Earlier that day he had put the NIO 333 001 in fourth place in practice with a laptime that astounded even his own team. That it couldn’t be repeated or even be touched upon in qualifying was bitter gall.
But it is in fact only what his team describe as “little nuances” that have stopped Ticktum from stringing together eye-catching race performances so far this season, and the only thing stopping him is that vital ingredient – experience.
“Dan, I think, has got on top of the car incredibly quickly and done really well so far,” NIO 333’s chief operating officer and deputy team principal, Russell O’Hagan, tells The Race. “There’s just lots of little Formula E bits that he’s still learning, and they’re small things really.
“There are so many things that are so different to every other race series that it takes time to kind of understand what they are.
“I would say that probably the two main things I think he’ll have under his belt soon is one; at the very start when the cars are cold, the tyres are cold, the brakes are cold, you have a high state of charge, you’re not having regen, that takes time to get used to.
“The experience that some of the guys have got on how to make the car work in the first lap is something that takes time, which actually he [Ticktum] did a very good job of in the race [in Rome on Sunday].
“The second one has been qualifying.
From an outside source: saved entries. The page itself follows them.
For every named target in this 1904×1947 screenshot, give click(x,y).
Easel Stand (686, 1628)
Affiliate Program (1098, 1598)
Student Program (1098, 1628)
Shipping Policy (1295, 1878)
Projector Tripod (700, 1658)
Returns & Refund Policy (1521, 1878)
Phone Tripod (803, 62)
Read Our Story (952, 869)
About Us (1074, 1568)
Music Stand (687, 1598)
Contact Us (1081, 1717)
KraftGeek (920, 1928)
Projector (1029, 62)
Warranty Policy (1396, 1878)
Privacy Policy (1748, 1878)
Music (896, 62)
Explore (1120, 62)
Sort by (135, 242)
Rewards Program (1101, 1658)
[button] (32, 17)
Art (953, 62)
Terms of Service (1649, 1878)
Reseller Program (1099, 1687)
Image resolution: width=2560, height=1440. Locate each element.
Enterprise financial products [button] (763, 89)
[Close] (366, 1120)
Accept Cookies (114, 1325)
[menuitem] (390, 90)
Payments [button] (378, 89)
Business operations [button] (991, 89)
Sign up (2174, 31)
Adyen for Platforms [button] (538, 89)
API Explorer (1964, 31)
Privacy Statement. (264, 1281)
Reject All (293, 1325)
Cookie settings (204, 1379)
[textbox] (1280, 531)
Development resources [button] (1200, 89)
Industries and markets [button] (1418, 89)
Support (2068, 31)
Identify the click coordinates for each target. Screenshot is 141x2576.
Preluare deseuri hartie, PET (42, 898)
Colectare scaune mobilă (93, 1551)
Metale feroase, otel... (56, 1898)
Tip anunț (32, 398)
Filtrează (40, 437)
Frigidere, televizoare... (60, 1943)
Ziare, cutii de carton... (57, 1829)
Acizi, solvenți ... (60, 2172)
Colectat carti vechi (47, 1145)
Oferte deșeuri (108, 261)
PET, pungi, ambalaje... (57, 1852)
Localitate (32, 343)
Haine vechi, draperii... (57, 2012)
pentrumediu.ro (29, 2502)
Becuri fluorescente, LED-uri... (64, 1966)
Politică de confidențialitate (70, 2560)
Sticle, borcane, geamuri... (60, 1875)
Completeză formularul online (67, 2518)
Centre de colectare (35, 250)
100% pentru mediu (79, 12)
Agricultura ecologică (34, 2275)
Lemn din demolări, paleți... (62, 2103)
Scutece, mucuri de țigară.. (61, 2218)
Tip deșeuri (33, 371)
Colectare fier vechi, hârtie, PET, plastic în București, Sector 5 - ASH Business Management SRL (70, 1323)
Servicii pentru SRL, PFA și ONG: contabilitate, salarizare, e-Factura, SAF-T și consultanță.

If you think of every other race series, you go into qualifying with a kind of step change in performance, you have low fuel, new tyres and all the little elements that you get from a practice session to qualify, knowing that the car is capable of a few tenths to half a second of improved performance.
“I think in all the junior categories, drivers have that mentality of a step change, they know they’re going to brake harder and later, they know they’re going to do A, B and C.
“In Formula E the car is essentially the same in qualifying as it is in a practice session, because there’s no big gains on new tyres, there’s no fuel elements so the car’s the same weight.”
This is all relatively unnatural to a Formula 2, Super Formula and Formula 3 regular such as Ticktum, but O’Hagan reckons he’s getting a “very quick handle on all these things”.
“He’s just done a mega job, and I think by the middle of the season, all those little bits will come together and he’s going to be a bit of a force to be reckoned with, so I think it looks very positive for him.”
Should that be the case for Ticktum, who is already attracting the attention of rival teams, he might just become an asset needing ring-fencing quickly for NIO 333, which is currently negotiating its driver line-up to go into the Gen3 era as deals begin to be done further up the grid.
For now, Ticktum has a great deal of momentum to take to Monaco, a track where he stood atop the podium last May by winning in F2.
The NIO 333 team though isn’t resetting expectations just yet – not for the team and certainly not for Ticktum, despite the feeling that he can deliver something exceptional and surprising this season.
“In terms of expectations, I don’t think that’s really changed because we’re all competitive and ambitious people, and when we wake up in the morning we look in the mirror and we can all see that we regularly want to be scoring points,” says O’Hagan.
“It’s definitely looking more possible. But I think it’s not really a change in mentality, it’s just getting there, and once we get there, we’ll start raising the bar a little bit higher and higher and see where we can go.”